Llego a la agencia y busco en mi ordenador las canciones de música clásica más famosas de la historia. Y escucho un tema tras otro hasta que uno de ellos, coincide con la melodía de mi cabeza. Es el Canon de Pachelbel. Esa era la canción que el violinista había tocado esta mañana. Se me eriza la piel, es preciosa. El resto del día transcurre con normalidad hasta que recibo una buenísima noticia. Por fin me van a contratar.
Estoy exaltada y emocionada. No me lo puedo creer. Pienso en todas las cosas que siempre he querido hacer con mi primer sueldo. Y pienso, también, en la promesa que tengo que cumplir.

Al día siguiente, para variar, el tercer tramo de escaleras mecánicas está estropeado, bajo por las normales y me subo al metro de la línea azul. Hago exactamente lo mismo que llevo haciendo durante meses aunque hoy me siento mucho más feliz. Comienzo a realizar el transbordo, pero cuando llego al centro me quedo totalmente paralizada. No le veo. No está. No puede ser. Es la primera vez que él no está en seis meses. ¿Dónde estás violinista?

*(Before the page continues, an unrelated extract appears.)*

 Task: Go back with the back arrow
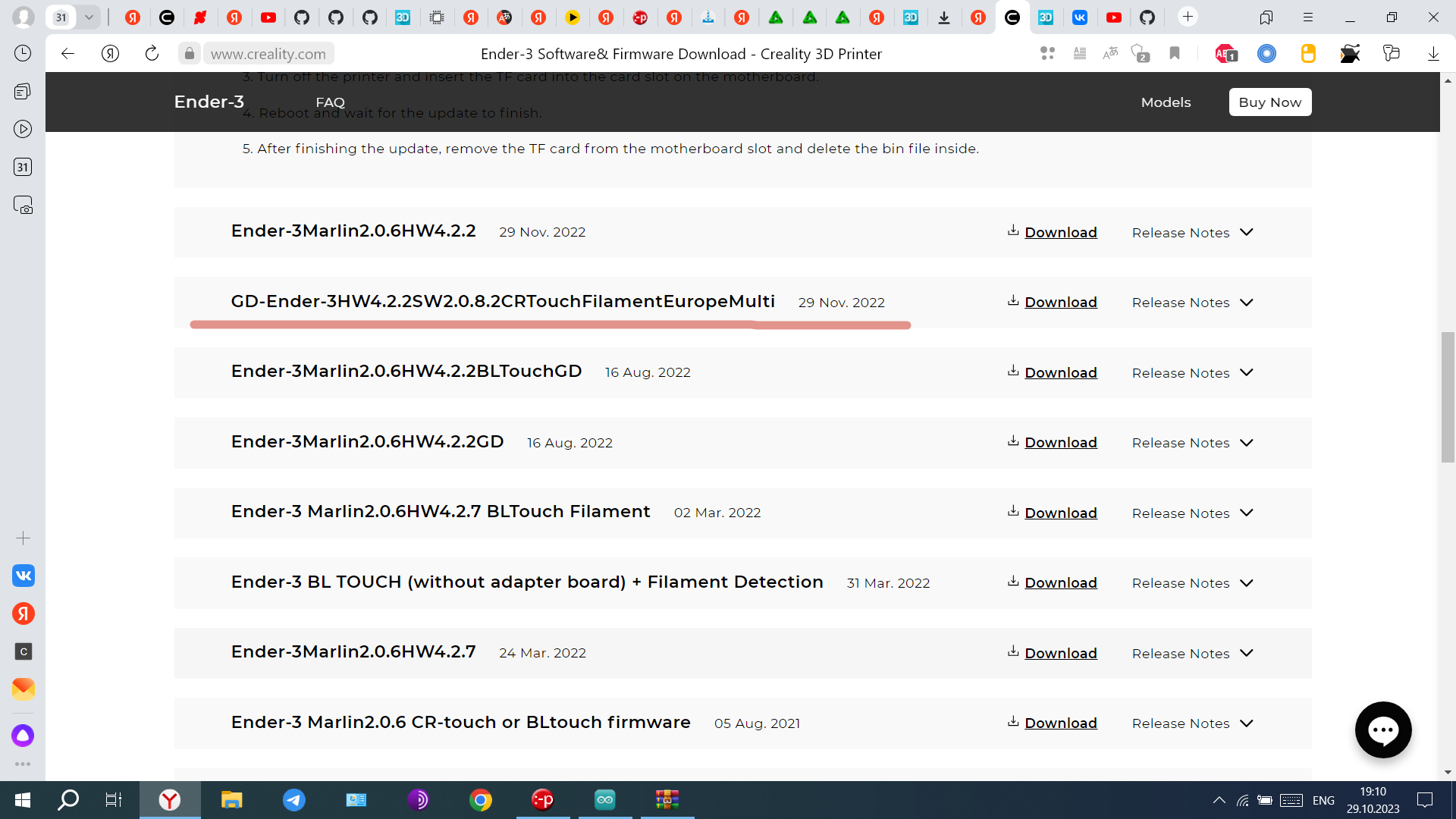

Me pregunto para mis adentros mientras mi mano aprieta fuerte el billete que llevo en el bolsillo de mi falda.

Siento que mis piernas flojean, para mí, significaba mucho darle aquel billete. Aunque él no supiera lo que había conseguido, quería poder darle más que una mísera moneda.

Siento el extraño presentimiento de que nunca más va a volver a ocupar aquel lugar.

Intento ponerme en el mejor de los casos. ¿Habremos tenido suerte los dos? ¿Pudo ser ayer nuestro gran día? ¿De verdad gracias a aquel hombre trajeado podría estar el violinista tocando para el gran público? No sé si lo volveré a ver. Saco mi billete y me lo guardo en un pequeño compartimento de la cartera. Ya sé lo que voy a hacer con él.

Y como si creyera que lo fuera a encontrar allí, subido en un gran un escenario, decido ir a un concierto, necesito volver a escuchar una vez más el Canon de Pachelbel.